Extract data from the following text:
<text>
# Structured Data
By Hadley Wickham
When using an LLM to extract data from text or images, you can ask the chatbot to nicely format it, in JSON or any other format that you like.
</text>
"
chat <- chat_openai()
#> Using model = "gpt-4o".
chat$extract_data(prompt, type = type_article)
#> $title
#> [1] "Structured Data"
#>
#> $author
#> [1] "Hadley Wickham"
#>
#> $date
#> [1] "2023-10-20"
str(data)
#> 'data.frame': 2 obs. of 9 variables:
#> $ assert_name : chr "11 Zinfandel Lane - Home & Vineyard [RP]" "25 Point Lobos - Commercial Property [RP]"
#> $ owner : chr "JT" "SP"
#> $ location : chr "St. Helena/Napa, CA, US" "San Francisco/San Francisco, CA, US"
#> $ asset_value_low : int 5000001 5000001
#> $ asset_value_high: int 25000000 25000000
#> $ income_type : chr "Grape Sales" "Rent"
#> $ income_low : int 100001 100001
#> $ income_high : int 1000000 1000000
#> $ tx_gt_1000 : logi TRUE FALSE
Note that I’ve used more of an explict prompt here. For this example, I found that this generated better results, and it’s a useful place to put additional instructions.

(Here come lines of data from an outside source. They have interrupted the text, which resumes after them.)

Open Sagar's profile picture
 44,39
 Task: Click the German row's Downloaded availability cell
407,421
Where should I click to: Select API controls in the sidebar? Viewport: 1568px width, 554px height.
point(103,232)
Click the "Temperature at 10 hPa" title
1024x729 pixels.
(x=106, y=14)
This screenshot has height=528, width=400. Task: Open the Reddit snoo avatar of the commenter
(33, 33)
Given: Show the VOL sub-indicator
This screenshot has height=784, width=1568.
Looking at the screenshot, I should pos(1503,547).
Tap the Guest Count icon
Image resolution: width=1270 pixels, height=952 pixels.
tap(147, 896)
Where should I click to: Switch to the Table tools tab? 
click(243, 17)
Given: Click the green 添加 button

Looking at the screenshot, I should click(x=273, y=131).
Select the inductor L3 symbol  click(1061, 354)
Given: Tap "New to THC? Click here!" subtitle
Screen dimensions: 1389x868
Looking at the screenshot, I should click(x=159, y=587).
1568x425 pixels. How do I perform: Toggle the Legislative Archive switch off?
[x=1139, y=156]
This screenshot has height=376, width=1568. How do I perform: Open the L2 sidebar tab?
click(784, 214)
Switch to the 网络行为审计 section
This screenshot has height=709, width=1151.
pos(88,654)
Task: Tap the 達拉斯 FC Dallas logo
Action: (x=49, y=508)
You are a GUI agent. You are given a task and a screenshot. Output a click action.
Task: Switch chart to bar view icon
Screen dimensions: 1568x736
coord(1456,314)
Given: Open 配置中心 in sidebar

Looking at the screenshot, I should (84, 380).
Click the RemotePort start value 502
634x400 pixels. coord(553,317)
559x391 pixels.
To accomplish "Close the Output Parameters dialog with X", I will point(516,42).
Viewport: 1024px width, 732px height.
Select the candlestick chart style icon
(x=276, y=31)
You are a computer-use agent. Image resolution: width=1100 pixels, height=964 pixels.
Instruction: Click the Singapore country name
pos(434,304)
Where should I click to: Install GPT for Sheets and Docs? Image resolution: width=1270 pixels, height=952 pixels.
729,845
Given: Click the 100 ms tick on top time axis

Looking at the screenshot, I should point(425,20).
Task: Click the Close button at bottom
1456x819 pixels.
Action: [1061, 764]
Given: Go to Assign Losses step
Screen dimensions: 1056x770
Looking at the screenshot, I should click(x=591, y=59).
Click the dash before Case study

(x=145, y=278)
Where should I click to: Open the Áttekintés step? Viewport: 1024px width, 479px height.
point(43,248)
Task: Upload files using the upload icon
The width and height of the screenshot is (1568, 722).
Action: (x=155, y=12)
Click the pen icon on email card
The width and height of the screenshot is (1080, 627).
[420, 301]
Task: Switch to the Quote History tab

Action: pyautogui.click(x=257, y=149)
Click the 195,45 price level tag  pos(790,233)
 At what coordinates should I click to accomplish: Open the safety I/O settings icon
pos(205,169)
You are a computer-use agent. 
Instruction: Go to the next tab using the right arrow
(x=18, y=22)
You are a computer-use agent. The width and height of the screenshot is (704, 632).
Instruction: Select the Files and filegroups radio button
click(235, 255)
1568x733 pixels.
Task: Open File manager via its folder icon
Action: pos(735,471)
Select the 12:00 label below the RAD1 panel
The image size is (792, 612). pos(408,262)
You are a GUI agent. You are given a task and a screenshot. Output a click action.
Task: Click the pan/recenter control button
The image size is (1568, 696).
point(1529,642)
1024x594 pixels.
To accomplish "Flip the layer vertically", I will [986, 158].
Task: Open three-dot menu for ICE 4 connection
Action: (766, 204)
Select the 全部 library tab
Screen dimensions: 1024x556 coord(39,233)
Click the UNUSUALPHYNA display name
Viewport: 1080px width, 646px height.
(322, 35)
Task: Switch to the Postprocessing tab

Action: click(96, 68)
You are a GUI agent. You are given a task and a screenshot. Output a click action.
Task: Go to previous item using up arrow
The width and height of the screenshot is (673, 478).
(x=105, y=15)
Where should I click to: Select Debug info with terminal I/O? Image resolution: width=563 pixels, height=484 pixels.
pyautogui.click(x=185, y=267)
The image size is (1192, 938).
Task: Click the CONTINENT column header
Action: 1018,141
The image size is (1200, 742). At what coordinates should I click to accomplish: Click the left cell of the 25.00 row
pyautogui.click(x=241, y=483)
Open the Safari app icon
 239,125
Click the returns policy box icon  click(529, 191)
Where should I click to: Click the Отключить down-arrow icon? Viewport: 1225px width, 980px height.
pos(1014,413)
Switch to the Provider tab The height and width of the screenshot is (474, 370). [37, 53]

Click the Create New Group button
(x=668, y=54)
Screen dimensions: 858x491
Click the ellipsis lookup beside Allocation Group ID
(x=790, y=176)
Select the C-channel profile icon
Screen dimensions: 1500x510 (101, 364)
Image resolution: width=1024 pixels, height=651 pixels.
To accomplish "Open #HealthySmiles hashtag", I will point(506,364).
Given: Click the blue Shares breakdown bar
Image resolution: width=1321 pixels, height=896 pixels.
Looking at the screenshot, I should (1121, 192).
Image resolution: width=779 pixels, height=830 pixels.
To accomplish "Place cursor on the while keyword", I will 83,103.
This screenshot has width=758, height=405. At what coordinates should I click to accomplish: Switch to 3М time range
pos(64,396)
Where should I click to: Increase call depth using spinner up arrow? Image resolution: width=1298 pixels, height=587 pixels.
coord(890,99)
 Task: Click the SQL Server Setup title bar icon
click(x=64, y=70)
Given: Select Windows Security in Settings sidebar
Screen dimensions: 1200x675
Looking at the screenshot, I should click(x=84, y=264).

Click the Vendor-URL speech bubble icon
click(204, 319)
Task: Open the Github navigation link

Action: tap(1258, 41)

If let the LLM know that the fields are all optional, it’ll instead
return NULL
for the missing fields:
type_article <- type_object(
"Information about an article written in markdown",
title = type_string("Article title", required = FALSE),
author = type_string("Name of the author", required = FALSE),
date = type_string("Date written in YYYY-MM-DD format.", required = FALSE)
)
chat$extract_data(prompt, type = type_article)
#> $title
#> [1] "Structured Data"
#>
#> $author
#> [1] "Hadley Wickham"
#>
#> $date
#> NULL
Data frames
If you want to define a data frame like object, you might be tempted to create a definition similar to what R uses: an object (i.e. a named list) containing multiple vectors (i.e. arrays):
type_my_df <- type_object(
name = type_array(items = type_string()),
age = type_array(items = type_integer()),
height = type_array(items = type_number()),
weight = type_array(items = type_number())
)
This however, is not quite right becuase there’s no way to specify that each array should have the same length. Instead you need to turn the data structure “inside out”, and instead create an array of objects:
type_my_df <- type_array(
items = type_object(
name = type_string(),
age = type_integer(),
height = type_number(),
weight = type_number()
)
)
If you’re familiar with the terms between row-oriented and column-oriented data frames, this is the same idea. Since most language don’t possess vectorisation like R, row-oriented structures tend to be much more common in the wild.